# Brief:
Where the line containing "The image size is (769, 578)." appears in the records below, begin there and repeat each line exactly through the final one, dropping all pictures.
Data in this exercise Start Marker
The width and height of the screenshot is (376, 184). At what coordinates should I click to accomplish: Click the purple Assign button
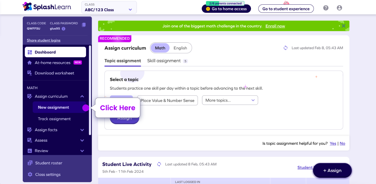(124, 118)
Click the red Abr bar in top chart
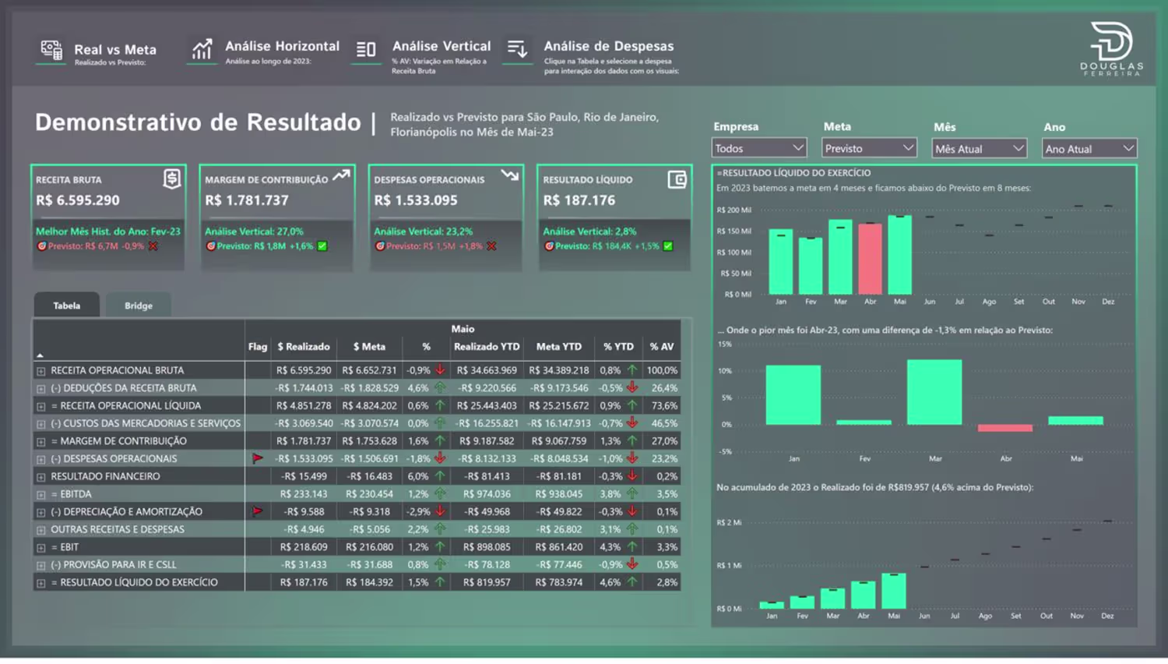Viewport: 1168px width, 664px height. point(870,259)
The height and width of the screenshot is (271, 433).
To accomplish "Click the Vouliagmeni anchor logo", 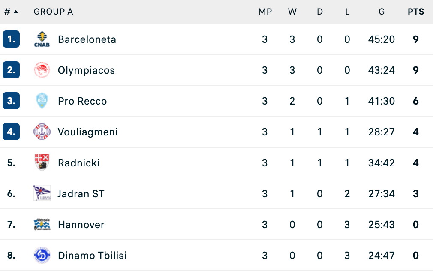I will click(x=42, y=132).
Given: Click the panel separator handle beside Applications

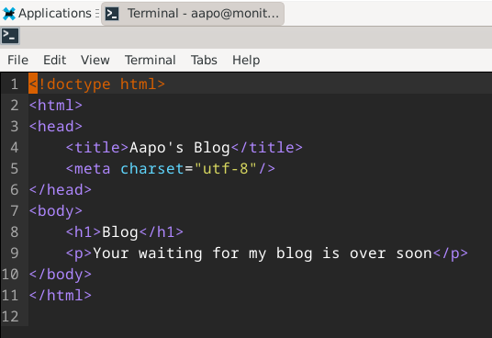Looking at the screenshot, I should tap(97, 14).
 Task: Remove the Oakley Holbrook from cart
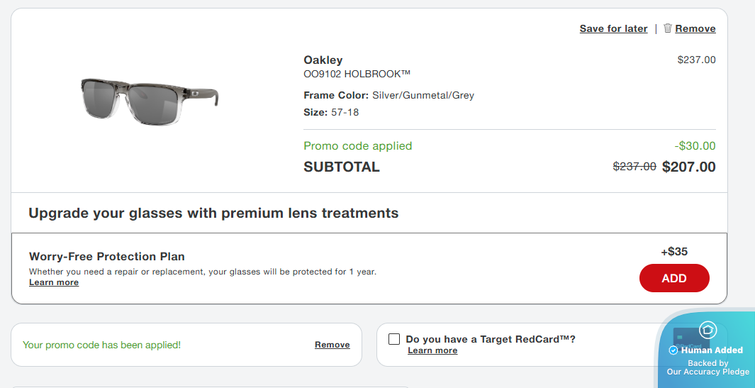[695, 29]
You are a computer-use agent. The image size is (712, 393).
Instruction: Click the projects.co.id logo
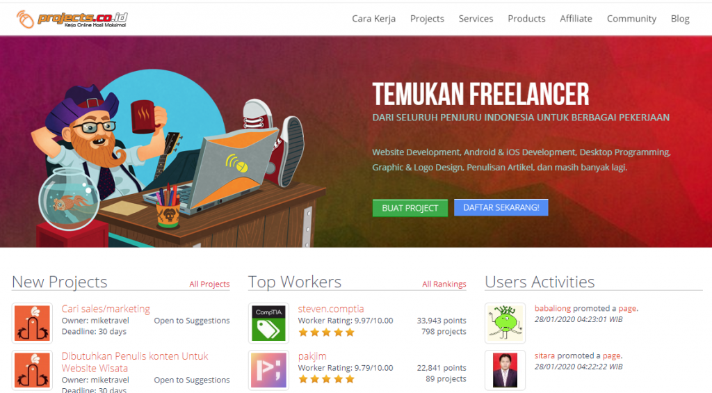72,19
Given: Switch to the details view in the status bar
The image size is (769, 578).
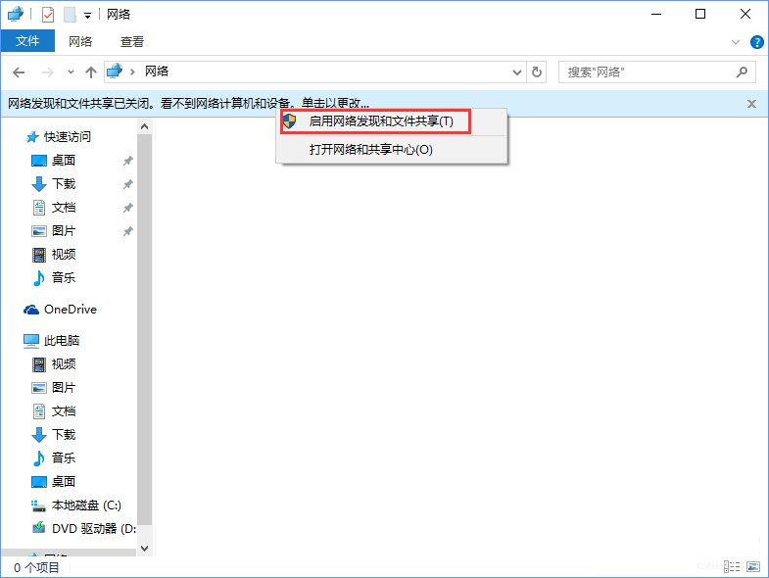Looking at the screenshot, I should (732, 567).
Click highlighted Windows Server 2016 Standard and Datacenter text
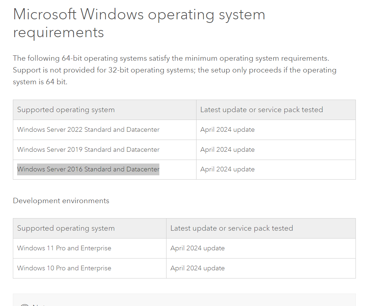368x306 pixels. tap(88, 169)
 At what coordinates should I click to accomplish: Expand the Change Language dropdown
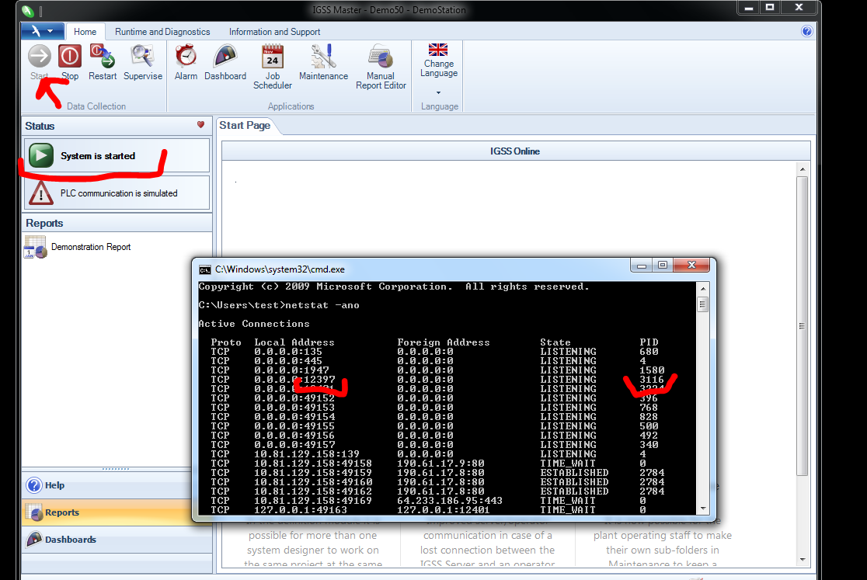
Data in this exercise End Marker
# Solution:
The image size is (769, 578).
Looking at the screenshot, I should (732, 567).
Click highlighted Windows Server 2016 Standard and Datacenter text
368x306 pixels. tap(88, 169)
 At what coordinates should I click to accomplish: Expand the Change Language dropdown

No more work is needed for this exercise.